More and more people nod knowingly when I introduce myself as UX designer these days. The term “user experience” becomes more recognized, and for a good reason: we all have had experience with products (digital and tangible) that just work for us, where we feel confident and sometimes outright badass. And then there are those where we feel powerless, frustrated and ready to quit because we cannot figure out how to make it work. We want to walk away from it, but we often can’t afford to (see gas station interfaces or job application forms). When we can, we give up, because who has the time/energy for that? We cannot expect anything good from a product that has a confusing interface and structure, we think to ourselves.

UX is the difference between a frustrating product and a “user-feels-badass” product.

So, how does information architecture fit into the world of UX?

Practitioners of UX

  1. Research how real people (a.k.a. users)  think and interact with artifacts when trying to solve a problem. This research happens through observations, interviews, tasks that probe users’ mental models, etc.
  2. Evaluate current solutions – either based on patterns and guidelines (heuristics) that we have established about human-computer interaction or/and also based on user research (see above). Where are the pain points where users start to get frustrated? Where do they look for way arounds?

Information Architecture

  1. Design for a better solution – first on paper, make sketches, wireframes, solutions. Once you feel confident about your ideas (based on preliminary testing), time to make it look like the real (looking) thing: prototypes.
  2. Develop prototypes as soon as you can, and test, test, test your ideas with the help of potential and current users! This may lead you back to the drawing board, and that’s Ok because you are closer to a great solution.

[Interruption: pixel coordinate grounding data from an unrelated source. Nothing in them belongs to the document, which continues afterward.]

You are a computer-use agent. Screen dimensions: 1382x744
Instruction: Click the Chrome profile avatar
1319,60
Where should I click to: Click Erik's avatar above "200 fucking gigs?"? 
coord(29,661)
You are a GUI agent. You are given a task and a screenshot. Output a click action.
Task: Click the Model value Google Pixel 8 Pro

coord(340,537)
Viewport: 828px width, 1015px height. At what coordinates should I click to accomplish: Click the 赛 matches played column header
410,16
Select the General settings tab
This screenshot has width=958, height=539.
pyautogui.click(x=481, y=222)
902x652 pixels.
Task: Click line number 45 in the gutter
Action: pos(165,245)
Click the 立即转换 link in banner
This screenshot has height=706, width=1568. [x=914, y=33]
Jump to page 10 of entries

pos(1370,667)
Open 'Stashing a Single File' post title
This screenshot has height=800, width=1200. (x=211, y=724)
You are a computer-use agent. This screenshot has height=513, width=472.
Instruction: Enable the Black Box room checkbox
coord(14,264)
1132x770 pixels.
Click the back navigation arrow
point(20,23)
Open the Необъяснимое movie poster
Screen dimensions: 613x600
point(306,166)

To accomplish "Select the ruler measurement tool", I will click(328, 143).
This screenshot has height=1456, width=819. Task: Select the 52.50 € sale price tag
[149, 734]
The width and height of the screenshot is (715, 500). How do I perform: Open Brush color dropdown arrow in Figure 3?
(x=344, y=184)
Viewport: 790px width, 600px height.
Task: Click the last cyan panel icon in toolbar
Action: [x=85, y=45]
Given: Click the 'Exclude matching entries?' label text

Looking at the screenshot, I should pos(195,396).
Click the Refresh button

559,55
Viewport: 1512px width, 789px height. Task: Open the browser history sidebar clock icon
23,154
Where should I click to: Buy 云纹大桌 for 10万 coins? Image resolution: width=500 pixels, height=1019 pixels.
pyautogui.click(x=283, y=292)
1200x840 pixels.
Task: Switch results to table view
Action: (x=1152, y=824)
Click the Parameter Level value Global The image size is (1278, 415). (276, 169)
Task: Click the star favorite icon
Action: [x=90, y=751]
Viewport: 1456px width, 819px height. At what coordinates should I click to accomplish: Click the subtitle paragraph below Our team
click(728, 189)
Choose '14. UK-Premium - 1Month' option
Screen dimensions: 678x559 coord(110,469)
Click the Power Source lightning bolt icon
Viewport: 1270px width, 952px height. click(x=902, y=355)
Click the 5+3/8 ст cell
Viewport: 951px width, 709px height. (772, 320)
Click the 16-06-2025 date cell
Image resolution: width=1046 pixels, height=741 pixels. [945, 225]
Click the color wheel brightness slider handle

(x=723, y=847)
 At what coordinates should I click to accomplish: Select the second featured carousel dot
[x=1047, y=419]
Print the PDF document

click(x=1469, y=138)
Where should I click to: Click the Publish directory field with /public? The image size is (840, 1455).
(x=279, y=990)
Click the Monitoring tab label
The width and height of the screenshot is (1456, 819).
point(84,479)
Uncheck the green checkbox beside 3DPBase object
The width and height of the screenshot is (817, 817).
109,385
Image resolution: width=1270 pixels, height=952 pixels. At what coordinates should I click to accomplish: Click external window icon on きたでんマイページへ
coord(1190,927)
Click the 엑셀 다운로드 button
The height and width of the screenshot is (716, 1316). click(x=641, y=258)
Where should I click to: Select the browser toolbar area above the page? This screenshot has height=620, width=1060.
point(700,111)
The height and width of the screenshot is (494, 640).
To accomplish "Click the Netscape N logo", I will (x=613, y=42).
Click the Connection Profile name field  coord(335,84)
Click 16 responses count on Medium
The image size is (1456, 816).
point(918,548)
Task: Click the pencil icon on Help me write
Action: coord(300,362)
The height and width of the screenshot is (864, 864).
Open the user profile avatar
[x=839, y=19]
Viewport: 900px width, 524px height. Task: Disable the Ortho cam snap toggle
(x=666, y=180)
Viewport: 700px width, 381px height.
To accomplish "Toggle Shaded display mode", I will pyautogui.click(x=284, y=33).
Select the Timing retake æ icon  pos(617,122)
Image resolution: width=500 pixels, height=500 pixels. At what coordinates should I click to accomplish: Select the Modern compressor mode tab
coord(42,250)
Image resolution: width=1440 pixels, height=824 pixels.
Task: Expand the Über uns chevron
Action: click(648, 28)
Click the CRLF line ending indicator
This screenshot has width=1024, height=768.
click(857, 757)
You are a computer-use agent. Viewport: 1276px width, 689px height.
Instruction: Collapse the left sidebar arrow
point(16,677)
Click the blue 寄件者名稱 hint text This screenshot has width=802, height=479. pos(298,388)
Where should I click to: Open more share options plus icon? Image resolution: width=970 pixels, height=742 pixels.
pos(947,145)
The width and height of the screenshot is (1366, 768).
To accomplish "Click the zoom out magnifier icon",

…It took me a while to realize that what I have been studying, both formally and informally, is User Experience Design. The concept of UX was far from well-known at 15 years ago, and now it is an essential part of all digital design. What I love about UX is the combination of many branches of learning and practice, such as cognitive psychology, decision-making, anthropology,  visual design, statistics, technology and more.

UX is like a joke. If you have to explain it, it is not that good.